Suzanne van der Horst studied stem cells in C. elegans using real-time imaging and CRISPR-mediated genetic knock-ins (Van den Heuvel lab, UU).
Petra van Leenen finished her bachelors at the Hogeschool Utrecht after a successful internship in our lab. She will stay as a research technician.
Hugo received a prestigious ERC starting grant (€1,5M) from the EU in support of our studies to understand the cause and consequence of diverging behaviors between different tumor cell types. The project will rely heavily on real-time monitoring of cell type specification in tumors (organoids), as well as quantitative measurements of signaling activities at the single-cell level.
Integrated multi-omics analyses of organoid model systems to study lineage specification in the intestinal epithelium (Mol Syst Biol). Great work, spearheaded by the lab of Michiel Vermeulen, RIMLS, Nijmegen.
Together with the laboratories of Young Seok Ju (KAIST, Daejeon, SK) and Bon-Kyoung Koo (IMBA, Vienna, Austria), we received a Young Investigator grant ($1M) from the Human Frontier Science Program. We will study hyper mutagenesis on the course of tumor evolution in gastric cancers.

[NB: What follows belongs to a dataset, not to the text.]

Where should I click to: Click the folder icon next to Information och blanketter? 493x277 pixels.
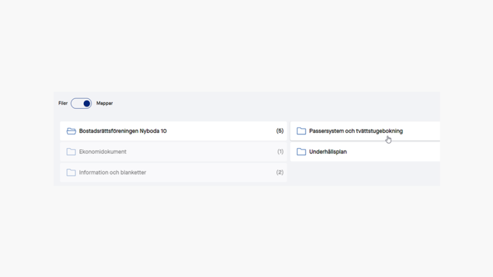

Official launch of Oncode Institute. The institute will support fundamental research in our fight against cancer. Hugo is proud to be a founding scientist of Oncode as junior investigator.
We developed and validated a synthetic enhancer/promoter element that provides specific transcriptional activity in intestinal stem cells. The reporter, called STAR, is a user-friendly system to monitor and manipulate stem cells in human organoids. Among others, we documented that cell fate plasticity in tumors is an inherited trait from normal cells, rather than acquired by specific cancer mutations.

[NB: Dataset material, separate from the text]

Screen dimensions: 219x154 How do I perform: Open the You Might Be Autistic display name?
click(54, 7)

Using intravital imaging technology that is developed and performed in the lab of Jacco van Rheenen (NKI), Lotte identified that neighboring crypts (stem cell compartments in the gut) can fuse together. The fusion process looks almost identical to crypt fission (splitting in two) but is in the reverse direction, presumably explaining why fusion has never been picked up before.